ARTICLE TITLE: skull
CHUNK BODY: == 구조 == [[파일:Lateral head skull.jpg|섬네일|왼쪽|머리의 구성]] 머리뼈는 얼굴을 ...
TRANSLATION: == Structure == [[File:Lateral head skull.jpg|thumb|left|Structure of the head]] The skull is compos...

ARTICLE TITLE: skull
CHUNK BODY: ]] 머리뼈는 얼굴을 구성하고 머리뼈공간을 보호한다. [[뇌]]를 비롯하여 [[눈 (해부학)|눈]], [[귀]]...
TRANSLATION: The skull forms the face and protects the cranial cavity. It houses the [[brain]], as well as the [[...


ARTICLE TITLE: preface
CHUNK BODY: 적으로 머리말을 만들고 유지하는 기능을 제공하며 여기서 머리말은 페이지마다 동일할 수도 있고 페이지 번호와 같이...
TRANSLATION: It provides the ability to create and maintain headers as an enemy, where headers can be the same on...

ARTICLE TITLE: preface
CHUNK BODY: '''머리말''' 또는 '''머리글'''은 [[타이포그래피]]에서 본문과 구별되면서도 인쇄된 페이지의 꼭대기에 ...
TRANSLATION: A 'headword' or 'header' in typography is distinct from the main text while being at the top of a pr...

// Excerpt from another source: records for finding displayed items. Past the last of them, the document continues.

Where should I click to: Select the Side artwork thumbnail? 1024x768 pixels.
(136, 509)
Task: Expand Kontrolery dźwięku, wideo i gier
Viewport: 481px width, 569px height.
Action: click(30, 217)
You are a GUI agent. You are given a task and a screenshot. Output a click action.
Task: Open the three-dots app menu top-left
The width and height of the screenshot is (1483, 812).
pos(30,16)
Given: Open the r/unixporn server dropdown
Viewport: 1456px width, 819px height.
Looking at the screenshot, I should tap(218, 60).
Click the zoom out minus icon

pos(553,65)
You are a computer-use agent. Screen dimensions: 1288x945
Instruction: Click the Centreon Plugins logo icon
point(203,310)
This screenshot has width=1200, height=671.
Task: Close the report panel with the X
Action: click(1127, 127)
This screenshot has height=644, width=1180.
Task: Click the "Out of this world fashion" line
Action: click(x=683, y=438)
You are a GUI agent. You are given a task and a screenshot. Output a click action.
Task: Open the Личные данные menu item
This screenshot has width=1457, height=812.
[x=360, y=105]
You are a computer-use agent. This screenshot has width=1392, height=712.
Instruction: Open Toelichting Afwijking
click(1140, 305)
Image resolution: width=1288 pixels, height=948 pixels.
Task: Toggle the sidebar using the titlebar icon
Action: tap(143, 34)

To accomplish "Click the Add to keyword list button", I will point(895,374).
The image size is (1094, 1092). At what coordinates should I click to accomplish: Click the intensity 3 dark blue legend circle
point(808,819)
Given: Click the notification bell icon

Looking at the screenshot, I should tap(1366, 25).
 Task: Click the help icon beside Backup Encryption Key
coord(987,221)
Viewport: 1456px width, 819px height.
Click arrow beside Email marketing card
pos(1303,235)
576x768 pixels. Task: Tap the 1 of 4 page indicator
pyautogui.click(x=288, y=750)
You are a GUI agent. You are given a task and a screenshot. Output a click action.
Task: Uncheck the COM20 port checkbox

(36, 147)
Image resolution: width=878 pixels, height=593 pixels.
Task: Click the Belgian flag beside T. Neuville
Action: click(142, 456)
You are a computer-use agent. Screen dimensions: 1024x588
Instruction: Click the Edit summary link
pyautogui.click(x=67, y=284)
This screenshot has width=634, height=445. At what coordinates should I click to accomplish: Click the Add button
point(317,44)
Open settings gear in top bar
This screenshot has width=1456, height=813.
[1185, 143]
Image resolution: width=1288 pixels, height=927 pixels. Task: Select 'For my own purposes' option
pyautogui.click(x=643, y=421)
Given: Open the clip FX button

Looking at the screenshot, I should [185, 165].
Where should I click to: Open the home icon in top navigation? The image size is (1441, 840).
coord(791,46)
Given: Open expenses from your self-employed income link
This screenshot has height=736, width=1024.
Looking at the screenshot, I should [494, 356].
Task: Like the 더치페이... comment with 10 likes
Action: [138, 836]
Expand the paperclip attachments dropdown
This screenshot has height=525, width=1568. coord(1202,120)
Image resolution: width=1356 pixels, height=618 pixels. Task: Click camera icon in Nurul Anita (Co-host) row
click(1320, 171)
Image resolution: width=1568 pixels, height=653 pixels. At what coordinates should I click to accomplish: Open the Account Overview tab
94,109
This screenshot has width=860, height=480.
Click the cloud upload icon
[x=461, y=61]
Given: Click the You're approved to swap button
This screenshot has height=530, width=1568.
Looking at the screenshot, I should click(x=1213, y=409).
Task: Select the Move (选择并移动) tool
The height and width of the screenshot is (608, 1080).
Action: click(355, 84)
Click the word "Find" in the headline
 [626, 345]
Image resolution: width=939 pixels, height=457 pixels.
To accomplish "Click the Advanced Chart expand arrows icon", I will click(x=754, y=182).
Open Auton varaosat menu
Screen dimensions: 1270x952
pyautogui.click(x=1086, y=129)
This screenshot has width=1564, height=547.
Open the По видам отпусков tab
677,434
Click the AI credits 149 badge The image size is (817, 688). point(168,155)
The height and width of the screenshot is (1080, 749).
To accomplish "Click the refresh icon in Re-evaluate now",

### Example 2: Search & summarize

We perform searches and summarise the results into Korean and English, using a Cohere large language model.

In [7]:
for query in ["머리구성", "머리말구성"]:

    r = wiki.generate.bm25(
        query=query,
        query_properties=["chunk"],
        grouped_task=f"Summarise the findings here into a few bullet points about {query}. Each point should be a single sentence, and in Korean AND English.",
        limit=3
    )
    print(f"\n========== RESULTS FOR QUERY: {query} ==========")
    print("GENERATED SUMMARY:")
    print(r.generated)


GENERATED SUMMARY:
Here is a summary of the findings about the structure of the head in Korean and English: 

- 머리뼈는 머리뼈공간을 보호하고, 뇌, 눈, 귀를 포함해 얼굴을 구성합니다. - The skull protects the cranial cavity and forms the face, including the brain, eyes, and ears.
- 대부분의 좌우 대칭 동물은 머리를 가지고 있으며, 머리는 신체의 앞쪽 끝부분을 구성합니다. - Most bilaterally symmetrical animals have a head, which forms the anterior end of the body.

GENERATED SUMMARY:
Here is a summary of the key points about '머리말구성' (preface composition) in both Korean and English:

- 머리말은 본문과 구분되면서도 페이지의 꼭대기에 위치하는 인쇄된 텍스트입니다. - The preface is printed text that is distinct from the main body and located at the top of the page.

- 머리말은 페이지마다 동일하거나 페이지 번호와 같이 달라질 수 있습니다. - The preface can remain the same or vary on each page, such as with page numbers.

- 출판물에서 머리말은 난외표제라고도 불리며, 이는 펼친 책의 왼쪽과 오른쪽 페이지에 나타납니다. - In publishing, the preface is also known as a 'running head', appearing on the left and right pages of an open book.